Data shown:
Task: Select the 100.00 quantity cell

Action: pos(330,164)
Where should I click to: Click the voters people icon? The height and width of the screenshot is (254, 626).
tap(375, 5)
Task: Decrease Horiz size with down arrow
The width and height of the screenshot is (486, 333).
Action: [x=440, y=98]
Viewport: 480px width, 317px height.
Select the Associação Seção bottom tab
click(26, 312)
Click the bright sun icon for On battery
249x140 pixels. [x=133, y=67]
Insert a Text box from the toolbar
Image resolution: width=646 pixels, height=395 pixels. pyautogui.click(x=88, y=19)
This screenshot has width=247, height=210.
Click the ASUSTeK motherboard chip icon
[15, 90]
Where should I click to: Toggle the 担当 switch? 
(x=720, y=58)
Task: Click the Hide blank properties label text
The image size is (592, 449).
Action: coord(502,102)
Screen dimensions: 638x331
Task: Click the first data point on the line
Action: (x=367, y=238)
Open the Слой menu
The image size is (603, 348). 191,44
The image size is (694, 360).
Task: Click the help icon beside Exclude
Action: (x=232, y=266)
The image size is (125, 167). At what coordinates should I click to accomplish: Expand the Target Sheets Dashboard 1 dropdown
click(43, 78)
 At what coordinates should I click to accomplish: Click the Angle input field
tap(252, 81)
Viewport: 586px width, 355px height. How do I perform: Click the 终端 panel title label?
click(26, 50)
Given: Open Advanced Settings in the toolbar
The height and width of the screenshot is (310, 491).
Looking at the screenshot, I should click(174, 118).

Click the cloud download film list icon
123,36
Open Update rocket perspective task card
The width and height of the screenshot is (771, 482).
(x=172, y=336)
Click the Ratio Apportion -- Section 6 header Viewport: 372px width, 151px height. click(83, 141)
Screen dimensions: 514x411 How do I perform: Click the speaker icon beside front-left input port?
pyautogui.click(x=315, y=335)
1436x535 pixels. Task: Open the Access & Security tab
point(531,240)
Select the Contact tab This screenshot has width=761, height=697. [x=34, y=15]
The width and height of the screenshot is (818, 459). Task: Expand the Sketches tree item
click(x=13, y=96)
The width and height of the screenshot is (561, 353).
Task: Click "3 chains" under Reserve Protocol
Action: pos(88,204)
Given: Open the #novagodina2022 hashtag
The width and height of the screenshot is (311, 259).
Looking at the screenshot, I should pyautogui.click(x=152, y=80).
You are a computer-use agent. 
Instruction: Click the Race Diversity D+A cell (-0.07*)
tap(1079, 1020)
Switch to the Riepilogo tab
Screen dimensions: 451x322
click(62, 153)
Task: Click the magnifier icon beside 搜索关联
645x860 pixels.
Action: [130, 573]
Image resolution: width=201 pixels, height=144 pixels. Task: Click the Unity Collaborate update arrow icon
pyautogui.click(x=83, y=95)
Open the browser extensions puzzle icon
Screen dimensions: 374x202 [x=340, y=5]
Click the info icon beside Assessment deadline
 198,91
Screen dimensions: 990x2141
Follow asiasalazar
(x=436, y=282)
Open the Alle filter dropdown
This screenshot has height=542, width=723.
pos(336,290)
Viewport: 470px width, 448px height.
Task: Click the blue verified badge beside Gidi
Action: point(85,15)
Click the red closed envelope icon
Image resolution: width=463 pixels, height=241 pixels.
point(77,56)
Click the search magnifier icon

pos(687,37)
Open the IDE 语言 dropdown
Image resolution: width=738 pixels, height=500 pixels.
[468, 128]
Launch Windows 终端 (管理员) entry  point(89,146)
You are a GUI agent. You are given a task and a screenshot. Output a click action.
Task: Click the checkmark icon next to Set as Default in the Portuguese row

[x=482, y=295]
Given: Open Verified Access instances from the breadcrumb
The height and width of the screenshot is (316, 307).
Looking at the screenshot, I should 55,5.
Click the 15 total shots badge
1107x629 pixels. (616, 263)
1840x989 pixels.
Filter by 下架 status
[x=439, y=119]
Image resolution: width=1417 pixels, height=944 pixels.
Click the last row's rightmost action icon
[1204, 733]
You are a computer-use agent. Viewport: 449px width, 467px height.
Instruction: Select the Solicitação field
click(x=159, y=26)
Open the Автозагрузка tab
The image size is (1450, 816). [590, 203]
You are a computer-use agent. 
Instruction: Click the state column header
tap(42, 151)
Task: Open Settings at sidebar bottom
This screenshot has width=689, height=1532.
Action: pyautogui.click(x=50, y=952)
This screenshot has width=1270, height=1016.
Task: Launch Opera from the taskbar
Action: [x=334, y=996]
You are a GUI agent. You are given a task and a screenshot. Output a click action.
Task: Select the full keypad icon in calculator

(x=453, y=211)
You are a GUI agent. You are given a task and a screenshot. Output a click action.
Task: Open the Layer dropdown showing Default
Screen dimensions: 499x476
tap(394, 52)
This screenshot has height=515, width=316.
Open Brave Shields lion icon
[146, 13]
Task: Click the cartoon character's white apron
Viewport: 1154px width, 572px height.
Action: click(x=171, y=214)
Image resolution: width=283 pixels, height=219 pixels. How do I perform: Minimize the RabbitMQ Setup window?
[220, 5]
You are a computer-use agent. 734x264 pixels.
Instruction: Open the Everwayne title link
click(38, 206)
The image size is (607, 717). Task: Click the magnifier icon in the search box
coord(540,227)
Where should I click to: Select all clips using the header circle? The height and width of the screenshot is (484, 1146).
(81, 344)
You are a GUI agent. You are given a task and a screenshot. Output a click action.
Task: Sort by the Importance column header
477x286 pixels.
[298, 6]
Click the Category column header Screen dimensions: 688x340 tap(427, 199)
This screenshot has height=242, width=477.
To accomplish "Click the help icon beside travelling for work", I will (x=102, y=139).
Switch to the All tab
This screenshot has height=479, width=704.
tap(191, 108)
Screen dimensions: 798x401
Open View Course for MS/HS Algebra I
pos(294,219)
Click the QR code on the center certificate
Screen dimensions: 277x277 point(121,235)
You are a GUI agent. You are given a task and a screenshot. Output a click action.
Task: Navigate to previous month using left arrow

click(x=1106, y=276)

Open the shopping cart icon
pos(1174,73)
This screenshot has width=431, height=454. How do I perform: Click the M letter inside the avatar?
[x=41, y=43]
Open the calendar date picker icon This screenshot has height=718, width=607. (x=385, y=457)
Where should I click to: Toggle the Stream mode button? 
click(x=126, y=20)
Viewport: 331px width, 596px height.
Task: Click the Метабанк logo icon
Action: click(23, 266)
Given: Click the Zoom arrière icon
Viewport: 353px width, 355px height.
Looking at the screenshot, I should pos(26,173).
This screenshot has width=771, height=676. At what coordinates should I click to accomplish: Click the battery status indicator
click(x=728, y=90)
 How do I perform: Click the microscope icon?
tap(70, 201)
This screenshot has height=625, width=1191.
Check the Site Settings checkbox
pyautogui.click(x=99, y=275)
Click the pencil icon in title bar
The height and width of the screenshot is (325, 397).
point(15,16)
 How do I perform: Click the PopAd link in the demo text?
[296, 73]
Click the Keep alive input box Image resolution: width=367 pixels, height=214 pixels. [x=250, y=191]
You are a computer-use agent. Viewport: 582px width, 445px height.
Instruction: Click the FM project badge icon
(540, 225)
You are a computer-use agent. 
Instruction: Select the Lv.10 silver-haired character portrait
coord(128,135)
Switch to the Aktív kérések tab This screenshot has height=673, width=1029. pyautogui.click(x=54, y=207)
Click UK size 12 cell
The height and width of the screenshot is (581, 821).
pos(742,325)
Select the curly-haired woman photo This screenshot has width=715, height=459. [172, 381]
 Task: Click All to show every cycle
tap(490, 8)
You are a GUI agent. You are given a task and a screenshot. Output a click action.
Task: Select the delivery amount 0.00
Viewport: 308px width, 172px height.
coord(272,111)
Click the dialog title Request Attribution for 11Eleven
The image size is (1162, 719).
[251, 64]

Task item: From the material above, set down exactly the lines starting at the one with "Task: Select the full" and ending at the one with "Click the Category", end lines included.

Answer section:
Task: Select the full keypad icon in calculator

(x=453, y=211)
You are a GUI agent. You are given a task and a screenshot. Output a click action.
Task: Open the Layer dropdown showing Default
Screen dimensions: 499x476
tap(394, 52)
This screenshot has height=515, width=316.
Open Brave Shields lion icon
[146, 13]
Task: Click the cartoon character's white apron
Viewport: 1154px width, 572px height.
Action: click(x=171, y=214)
Image resolution: width=283 pixels, height=219 pixels. How do I perform: Minimize the RabbitMQ Setup window?
[220, 5]
You are a computer-use agent. 734x264 pixels.
Instruction: Open the Everwayne title link
click(38, 206)
The image size is (607, 717). Task: Click the magnifier icon in the search box
coord(540,227)
Where should I click to: Select all clips using the header circle? The height and width of the screenshot is (484, 1146).
(81, 344)
You are a GUI agent. You are given a task and a screenshot. Output a click action.
Task: Sort by the Importance column header
477x286 pixels.
[298, 6]
Click the Category column header Screen dimensions: 688x340 tap(427, 199)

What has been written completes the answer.